In the press, several bags of curd may be piled together. The press should be released and the bags turned from time to time to insure even drainage. Several hours of pressing are usually required. The danger of insufficient pressing is due to the difference of texture between the worked and unworked curd. Before working, curd carrying 10 per cent excess moisture resembles the finished product sufficiently to deceive any but the experienced maker. But if this curd is transferred to the worker and to the molding machine, it is found to become soft, Fig. 16.—Working Neufchâtel. pasty and sticky, to lack "body," hence to make very unsatisfactory packages and to spoil very quickly. The masses of curd should come out of the press as dry and hard flat cakes.

128. Working and salting Neufchâtel.—The cakes of curd go from the press to the working table. Here they are broken by hand or by a butter-worker or kneading machine (Fig. 16). Salt at the rate of one and one-half pounds to 100 pounds of curd is added. If the curd is not sufficiently pressed, the masses become mushy or pasty during the working process. The working is continued until the whole mass is uniformly smooth and buttery.

129. Storage.—The draining and working processes permit the contamination of the curd with organisms from the air and from the apparatus. These are distributed throughout the mass. Air is also worked thoroughly into the curd. Such a product spoils quickly. Distributing houses find the Neufchâtel trade uncertain in volume from day to day, hence many of them store the cheese in bulk and package only fast enough to fill orders. This minimizes the loss due to spoilage. Such curd may be packed into tubs and kept for considerable time in cold storage. If molded for the retail trade, it is more quickly perishable. When packed solidly in mass, curd is largely protected from spoilage by the exclusion of air and perhaps the quick exhaustion of free oxygen through the respiration of the micro-organisms present and by its acidity. This must be supplemented by low temperature to reduce the loss to a minimum. Even when spoilage begins, it is easily confined to the slight growth of Oidium lactis or green mold and bacteria on exposed areas. These can be removed with minimum loss and damage to the mass. On the other hand, such curd molded into the commercial package of 3 to 6 ounces and wrapped in paper, with tin-foil or carton for protection, still presents enormously increased surface for the growth of aerobic forms—especially Oidium lactis, green mold (Roquefort mold is the usual green species) and accompanying bacteria. Curd in tubs may be kept some days; in commercial packages lowering of quality (flavor) begins almost at once.

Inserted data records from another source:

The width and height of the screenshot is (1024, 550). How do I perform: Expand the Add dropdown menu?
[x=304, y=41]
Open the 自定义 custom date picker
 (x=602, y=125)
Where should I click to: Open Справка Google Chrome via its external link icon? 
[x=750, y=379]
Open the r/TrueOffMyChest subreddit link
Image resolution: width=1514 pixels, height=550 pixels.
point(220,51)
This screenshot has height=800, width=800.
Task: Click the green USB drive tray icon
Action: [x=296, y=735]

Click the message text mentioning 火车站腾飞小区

130. Molding.—When the standard molding machine (Fig. 17) is provided, curd is brought directly from the refrigerator to the machine. If permitted to become warm, the mass becomes sticky; when cold it is more readily handled. The machine is fitted with the special delivery tube for the variety to be handled, cylindrical for Neufchâtel in its various forms, rectangular in section for cream. Enough workers should be provided to wrap and label the cheese without leaving it exposed to contamination or heat. Parchment paper and tin-foil cut the proper size for each variety and bearing printed labels are readily obtainable. Each cheese should be wrapped with paper and tin-foil and put directly into a flat box which holds a standard number (usually 12 or 24) of the special product.